Since October 15, 2005, Saddam has first denied the authority of the court, denounced U.S. President George W. Bush as the “real criminal” (CBC, December 29, 2006), claimed his captors were beating him (a claim disregarded by the court) and finally called for Iraqi people “not to hate” (Ibid) their U.S. invaders or any of the other nations with which Iraq has fought, since as he put it “hate does not leave space for a person to be fair” (Ibid).
It has been quite a ride for old Saddam before he got to that final retrospective and quite sane point. He was a socialist revolutionary who turned to assassination schemes in his early twenties and had to flee the country only to return when the Baathist Party gained power of Iraq. In 1979, Saddam rose to the position of President and immediately ordered the executions of several government officials who he declared were disloyal to the Party. It is all a bit 1984-ish, and in an age of Western ideals of fairness and human rights, how can it be that this man, no matter how unethical or disturbed, can be subjected to the same treatment as he has himself been on trial for?
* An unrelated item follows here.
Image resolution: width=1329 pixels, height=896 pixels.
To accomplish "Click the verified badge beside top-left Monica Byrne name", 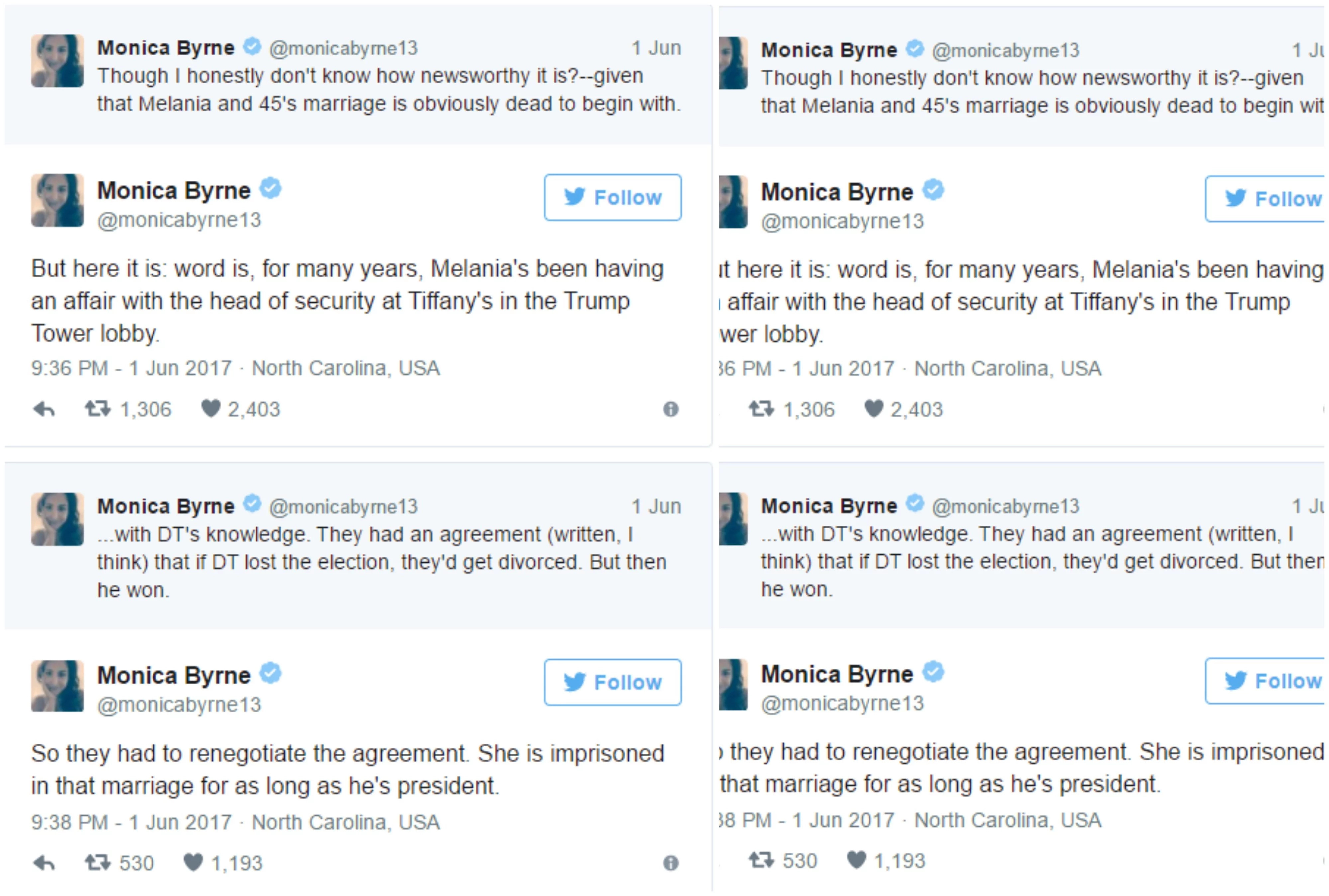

It is just a case of revenge, at this point. Behind a banner of justice, Iraqi and American people are able to treat this man exactly the same way that he treated his people when he was President. Nobody will really kick-up a fuss because, deep down, this is how most of us think justice should work. An eye for an eye; fight fire with fire.
Nothing ever changes. Saddam was doomed right from the moment George Bush decided Saddam was an easy replacement for Osama Bin Laden as a target in the War on Terrorism. So much for the principles of Christianity.